Danilo Bortolin – Chef del Ristorante La Beola del Grand Hotel Majestic:

“Il primo passaggio consiste nel battere al coltello il filetto di fassona piemontese. Scelgo il filetto perché posso lasciare il taglio un po’ più grosso e preferisco la fassona piemontese che così magra e saporita è adatta ad essere consumata cruda in tartare.
Metto la battuta in una boule e la condisco con olio extra vergine di oliva, pepe nero in grani a piacere, cristalli di sale e acqua frizzante. L’acqua frizzante è un trucco da esperti, serve a ravvivare il colore della carne, per renderla più appetitosa.
Amalgamo bene la carne, a me piace stare leggero con il condimento, non uso nemmeno il limone perché non mi piace che ‘cuocia’ la carne.

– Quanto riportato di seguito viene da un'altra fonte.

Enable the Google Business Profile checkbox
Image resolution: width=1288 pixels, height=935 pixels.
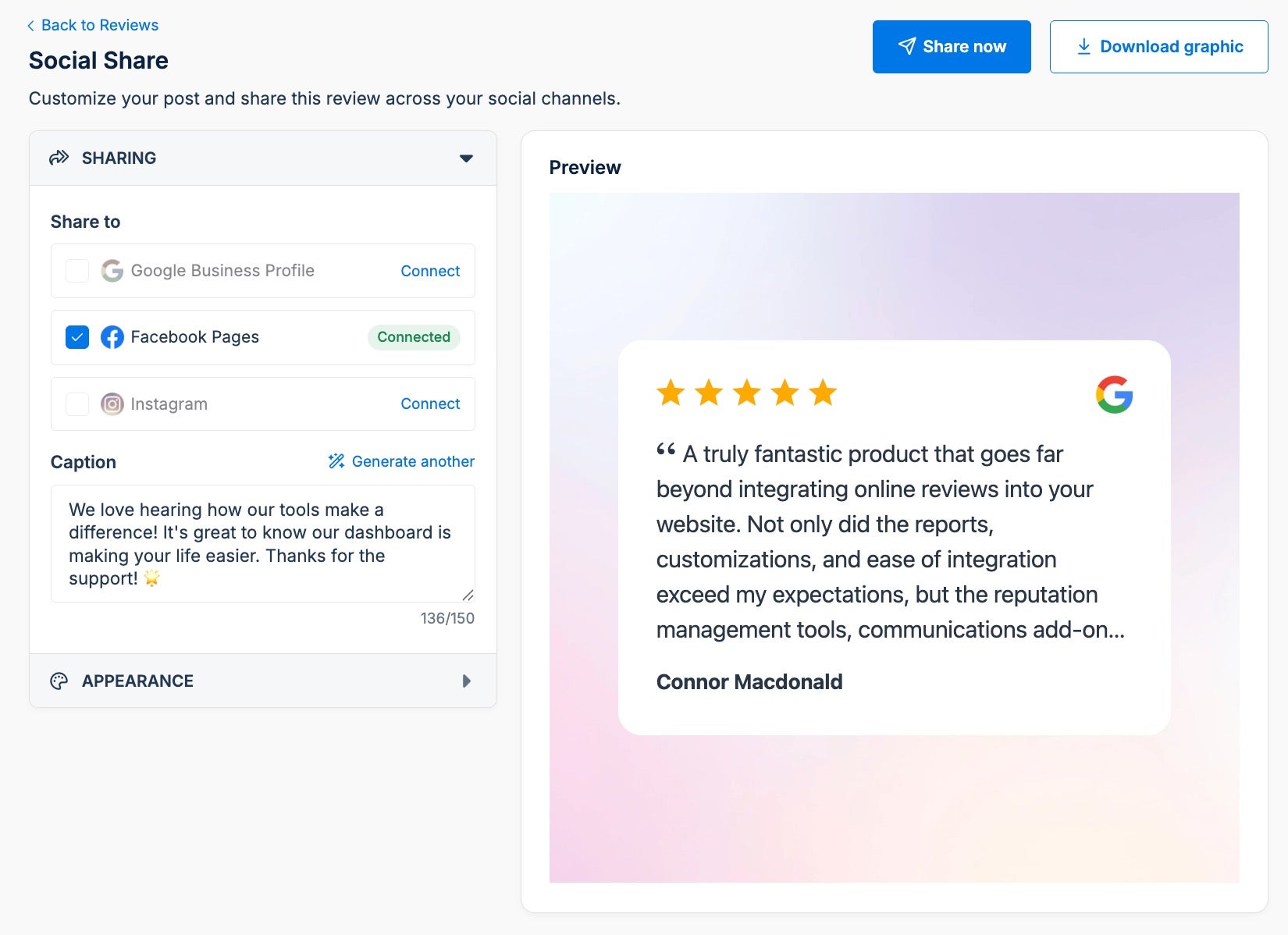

Sono già pronto ad impiattare, che in questo caso è anche il momento in cui si accostano i sapori veri del piatto. Adagio sul piatto tre mucchietti di carne, per un antipasto 100gr sono sufficienti, quasi il doppio se si trattasse di un secondo. Aggiungo dei pezzettini di lampone a mano, delle foglie di misticanza e qualche ricciolo di foie gras – paté tagliato sottilissimo che dona il giusto livello di grasso e morbido al piatto – e in ultimo aceto di lampone per l’acidità. Con un goccio d’olio, la battuta di fassona, lamponi e foie gras è pronta”.

Il piatto è semplice e veloce, ideale per pranzi estivi all’aperto. La differenza è data dalla qualità della materia prima, che per lo Chef Danilo Bortolin è imprescindibile, come l’attenzione per il dettaglio che mette in tutti i piatti del menù del Ristorante ‘La Beola’ del Grand Hotel Majestic.